The answer is not very good. Oregon (18-5, 7-3) dropped its third game in a row, losing to Colorado Thursday night 48-47, moving to 1-3 without its starting point guard. The loss also ended the Ducks 20-game winning streak at Matthew Knight Arena, the third longest in school history.
The Ducks led for the entirety of the game, before Colorado’s Andre Roberson converted a rebound-basket to give the Buffaloes the a one-point lead with 23 seconds left. Oregon was unable to score on its final possession.
Much like their loss to California Saturday, Oregon led by seven points with 4:29 remaining, before going scoreless for the remainder of the game. Against the Golden Bears, they’d held a six point lead with 4:02 remaining before California scored the last ten points.
“We just didn’t get stops down the stretch. It’s really hurt us the last two games,” said E.J. Singler who finished with a game-high 14 points.
On Thursday it was the inability to keep Colorado forward Roberson and center Josh Scott off the glass. Each of the Buffaloes final three baskets came off of offensive rebounds, one by Scott and two by Roberson, including the go-ahead hoop.
“The difference in the game was offensive rebounding. They had 17 second chance points…none more obvious than the ones in the last four minutes,” said head coach Dana Altman.
“It’s really frustrating, that [keeping Colorado off the offensive glass] was one of our emphasis tonight… We weren’t successful,” said senior Tony Woods.
It didn’t help matters, that Oregon attempted just two free throws on the game, and Colorado was called for just seven fouls.
Asked if he’d ever coached a team that attempted that few free throws, Altman replied with “I don’t believe so. I don’t believe so.
Singler, who attempted the final shot of the game, a turnaround jumper that fell a foot short, said his defender, Spencer Dinwiddie “got a piece of my hand.”
“It’s hard to make that call down the stretch. So, I don’t know [if it was a foul],” he said.
The Ducks were an abysmal 3-15 from three-point range, adding to a relentless shooting slump that started last weekend in the Bay Area .
The poor percentage is in part due to a change of defensive philosophy teams have adapted with Artis’ absence.
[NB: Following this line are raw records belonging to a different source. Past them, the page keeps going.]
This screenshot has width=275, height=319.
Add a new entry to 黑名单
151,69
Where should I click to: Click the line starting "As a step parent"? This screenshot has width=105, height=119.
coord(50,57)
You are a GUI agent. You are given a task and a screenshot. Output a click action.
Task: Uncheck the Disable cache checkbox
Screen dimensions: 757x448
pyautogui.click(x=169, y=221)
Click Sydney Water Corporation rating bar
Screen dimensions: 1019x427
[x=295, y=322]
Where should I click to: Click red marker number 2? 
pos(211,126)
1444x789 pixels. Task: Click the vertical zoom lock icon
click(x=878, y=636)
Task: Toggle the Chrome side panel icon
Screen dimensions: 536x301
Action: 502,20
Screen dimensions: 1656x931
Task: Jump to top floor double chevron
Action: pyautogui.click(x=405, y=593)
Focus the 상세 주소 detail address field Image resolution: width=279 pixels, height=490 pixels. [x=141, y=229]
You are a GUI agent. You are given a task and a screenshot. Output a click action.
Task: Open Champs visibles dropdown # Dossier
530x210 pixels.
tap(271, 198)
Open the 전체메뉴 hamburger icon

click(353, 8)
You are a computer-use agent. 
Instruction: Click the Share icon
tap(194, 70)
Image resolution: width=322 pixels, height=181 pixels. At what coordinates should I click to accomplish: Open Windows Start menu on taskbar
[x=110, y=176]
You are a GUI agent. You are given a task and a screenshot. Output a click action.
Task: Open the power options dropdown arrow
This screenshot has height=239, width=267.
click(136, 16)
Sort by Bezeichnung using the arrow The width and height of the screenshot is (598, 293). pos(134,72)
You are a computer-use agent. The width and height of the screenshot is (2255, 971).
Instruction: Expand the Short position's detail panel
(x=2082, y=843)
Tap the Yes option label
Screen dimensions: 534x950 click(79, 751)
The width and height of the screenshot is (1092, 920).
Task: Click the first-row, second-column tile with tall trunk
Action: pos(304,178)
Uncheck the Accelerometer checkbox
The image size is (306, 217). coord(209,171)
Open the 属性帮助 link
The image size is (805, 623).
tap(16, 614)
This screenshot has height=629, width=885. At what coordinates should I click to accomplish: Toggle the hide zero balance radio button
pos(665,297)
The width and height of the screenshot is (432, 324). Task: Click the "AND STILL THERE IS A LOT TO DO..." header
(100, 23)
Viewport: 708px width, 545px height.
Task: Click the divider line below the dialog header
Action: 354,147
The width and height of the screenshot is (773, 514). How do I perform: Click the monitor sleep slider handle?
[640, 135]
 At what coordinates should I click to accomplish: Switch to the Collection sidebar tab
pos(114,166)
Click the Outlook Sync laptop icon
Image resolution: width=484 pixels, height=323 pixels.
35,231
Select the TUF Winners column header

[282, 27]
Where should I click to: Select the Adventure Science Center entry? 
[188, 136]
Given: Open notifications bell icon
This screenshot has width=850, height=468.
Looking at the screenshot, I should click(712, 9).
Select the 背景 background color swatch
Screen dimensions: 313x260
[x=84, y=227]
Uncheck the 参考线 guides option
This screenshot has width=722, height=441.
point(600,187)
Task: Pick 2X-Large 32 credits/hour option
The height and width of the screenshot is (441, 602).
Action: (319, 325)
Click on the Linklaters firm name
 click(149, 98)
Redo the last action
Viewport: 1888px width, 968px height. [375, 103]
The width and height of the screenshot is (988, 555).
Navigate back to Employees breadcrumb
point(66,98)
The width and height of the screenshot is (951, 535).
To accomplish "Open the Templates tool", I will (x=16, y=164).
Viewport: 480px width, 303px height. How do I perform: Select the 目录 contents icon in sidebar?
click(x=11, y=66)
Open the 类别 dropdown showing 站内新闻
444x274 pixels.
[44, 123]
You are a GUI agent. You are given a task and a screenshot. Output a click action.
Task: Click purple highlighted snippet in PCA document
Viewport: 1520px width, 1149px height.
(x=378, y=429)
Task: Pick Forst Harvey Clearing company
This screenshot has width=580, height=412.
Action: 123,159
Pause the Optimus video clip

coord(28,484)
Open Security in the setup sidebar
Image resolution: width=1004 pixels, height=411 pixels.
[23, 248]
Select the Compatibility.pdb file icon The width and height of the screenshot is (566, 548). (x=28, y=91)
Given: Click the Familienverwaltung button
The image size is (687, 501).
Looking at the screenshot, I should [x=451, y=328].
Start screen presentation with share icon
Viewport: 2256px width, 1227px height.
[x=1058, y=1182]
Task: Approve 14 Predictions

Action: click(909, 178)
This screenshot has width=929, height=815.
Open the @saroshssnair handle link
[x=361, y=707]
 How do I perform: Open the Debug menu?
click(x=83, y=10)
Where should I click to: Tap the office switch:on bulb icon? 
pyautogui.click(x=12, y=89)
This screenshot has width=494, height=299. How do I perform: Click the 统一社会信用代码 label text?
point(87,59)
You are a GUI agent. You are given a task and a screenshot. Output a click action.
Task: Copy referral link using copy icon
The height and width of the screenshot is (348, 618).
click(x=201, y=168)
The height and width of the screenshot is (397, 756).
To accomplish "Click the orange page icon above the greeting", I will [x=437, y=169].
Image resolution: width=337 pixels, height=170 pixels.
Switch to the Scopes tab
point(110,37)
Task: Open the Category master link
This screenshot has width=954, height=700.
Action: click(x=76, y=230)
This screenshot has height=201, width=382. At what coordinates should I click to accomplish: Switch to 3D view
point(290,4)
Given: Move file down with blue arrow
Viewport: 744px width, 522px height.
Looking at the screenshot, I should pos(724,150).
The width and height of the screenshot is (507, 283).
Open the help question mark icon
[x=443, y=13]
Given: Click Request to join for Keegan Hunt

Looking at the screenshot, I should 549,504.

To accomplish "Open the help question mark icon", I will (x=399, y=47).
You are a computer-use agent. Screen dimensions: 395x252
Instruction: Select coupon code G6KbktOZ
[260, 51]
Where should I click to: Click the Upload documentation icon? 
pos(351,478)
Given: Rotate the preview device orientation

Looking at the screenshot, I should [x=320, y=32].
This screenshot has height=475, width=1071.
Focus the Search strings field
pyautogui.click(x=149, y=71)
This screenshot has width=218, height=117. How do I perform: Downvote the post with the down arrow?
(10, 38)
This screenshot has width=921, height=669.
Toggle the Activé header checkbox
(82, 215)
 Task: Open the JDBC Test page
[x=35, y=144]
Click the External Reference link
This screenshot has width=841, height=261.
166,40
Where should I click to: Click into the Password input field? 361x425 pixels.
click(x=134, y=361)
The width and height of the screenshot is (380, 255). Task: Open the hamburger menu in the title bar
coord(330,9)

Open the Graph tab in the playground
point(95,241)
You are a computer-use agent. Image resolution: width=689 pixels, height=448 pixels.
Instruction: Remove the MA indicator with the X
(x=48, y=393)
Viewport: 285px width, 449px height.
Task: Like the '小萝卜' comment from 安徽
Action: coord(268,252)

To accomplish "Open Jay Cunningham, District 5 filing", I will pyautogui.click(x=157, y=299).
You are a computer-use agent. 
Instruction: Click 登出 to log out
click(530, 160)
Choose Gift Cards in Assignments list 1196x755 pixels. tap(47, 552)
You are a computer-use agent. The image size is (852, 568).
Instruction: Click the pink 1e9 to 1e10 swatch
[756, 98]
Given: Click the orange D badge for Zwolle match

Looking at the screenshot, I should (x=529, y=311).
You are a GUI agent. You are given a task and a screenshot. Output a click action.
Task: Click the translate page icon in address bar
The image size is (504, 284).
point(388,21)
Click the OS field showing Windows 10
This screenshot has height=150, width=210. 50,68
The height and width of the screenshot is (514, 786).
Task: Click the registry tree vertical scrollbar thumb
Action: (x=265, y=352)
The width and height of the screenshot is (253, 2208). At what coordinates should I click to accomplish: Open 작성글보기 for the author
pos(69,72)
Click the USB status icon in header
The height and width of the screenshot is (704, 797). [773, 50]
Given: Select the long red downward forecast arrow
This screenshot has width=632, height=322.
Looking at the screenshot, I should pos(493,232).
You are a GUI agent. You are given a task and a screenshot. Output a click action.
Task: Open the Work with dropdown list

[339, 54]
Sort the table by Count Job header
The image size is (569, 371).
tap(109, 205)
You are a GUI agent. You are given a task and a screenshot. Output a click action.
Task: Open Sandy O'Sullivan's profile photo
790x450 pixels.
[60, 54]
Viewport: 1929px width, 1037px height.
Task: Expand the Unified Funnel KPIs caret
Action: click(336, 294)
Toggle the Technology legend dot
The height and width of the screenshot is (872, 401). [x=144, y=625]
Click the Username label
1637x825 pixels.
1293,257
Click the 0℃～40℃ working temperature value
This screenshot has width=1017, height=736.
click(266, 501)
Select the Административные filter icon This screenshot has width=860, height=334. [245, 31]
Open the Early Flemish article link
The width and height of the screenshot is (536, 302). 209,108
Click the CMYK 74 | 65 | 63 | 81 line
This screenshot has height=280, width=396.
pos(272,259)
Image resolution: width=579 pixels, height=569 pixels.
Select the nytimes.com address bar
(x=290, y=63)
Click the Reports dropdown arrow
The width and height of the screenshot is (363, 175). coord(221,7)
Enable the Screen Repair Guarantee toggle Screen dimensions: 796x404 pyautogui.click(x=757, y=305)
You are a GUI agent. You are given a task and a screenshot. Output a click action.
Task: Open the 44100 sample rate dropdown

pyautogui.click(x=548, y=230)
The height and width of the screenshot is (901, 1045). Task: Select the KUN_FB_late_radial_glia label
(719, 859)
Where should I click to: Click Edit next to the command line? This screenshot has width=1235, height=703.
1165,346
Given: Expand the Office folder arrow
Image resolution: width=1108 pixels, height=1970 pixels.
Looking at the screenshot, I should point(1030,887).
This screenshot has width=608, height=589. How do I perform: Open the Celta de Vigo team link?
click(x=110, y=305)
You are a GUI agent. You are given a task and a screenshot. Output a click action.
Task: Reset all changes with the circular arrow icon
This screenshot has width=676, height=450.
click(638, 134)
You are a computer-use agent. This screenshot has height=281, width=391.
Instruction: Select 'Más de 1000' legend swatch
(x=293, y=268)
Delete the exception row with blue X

Instead of honoring Artis’ perimeter shooting, defenses now sag off Johnathan Loyd and Willie Moore, baiting them to shoot. Loyd attempted seven shots, four from three-point range, missing each of them.
“DA [Artis] spreads the floor, because his guy has to stay on him. With our inability to hit perimeter shots, not only by Johnny and Willie, the floor has shrunk and it’s made it tough to drive to the basket and throw the ball inside. There’s a lot of people in there,” Atlman said
Loyd’s lackluster play Thursday begs the question, is he capable of playing the position? And if he is, where’s his head at after perhaps his worst game of the season?
“It’s got to be shaken a little bit. He was playing his role and doing a great job, we’re asking him to do a lot more,” Altman said. "He had a lot of open looks tonight. They didn’t go. So I’m sure it will be. He’s going to have to bounce back. He’s going to have to fight it.
The Ducks had built a nine-game winning streak prior to their current three-game slide, but now face the difficulty of righting the ship over the final month of Pac-12 play.
“We had things rolling pretty good. The tide has turned and now it’s going to take some character to turn it back,” Altman said.
Oregon will have one day of preparation before taking the court Saturday versus Utah. In that time Oregon will need to fix its rattled psyche.
“It’s up to our seniors to get back at it. It starts tomorrow in practice and film. We can’t have these losses weigh us down. We’ve got to keep pushing forward,” Singler said.
Altman remained unsure of when Artis will return, saying that it’s up to the doctors to clear him.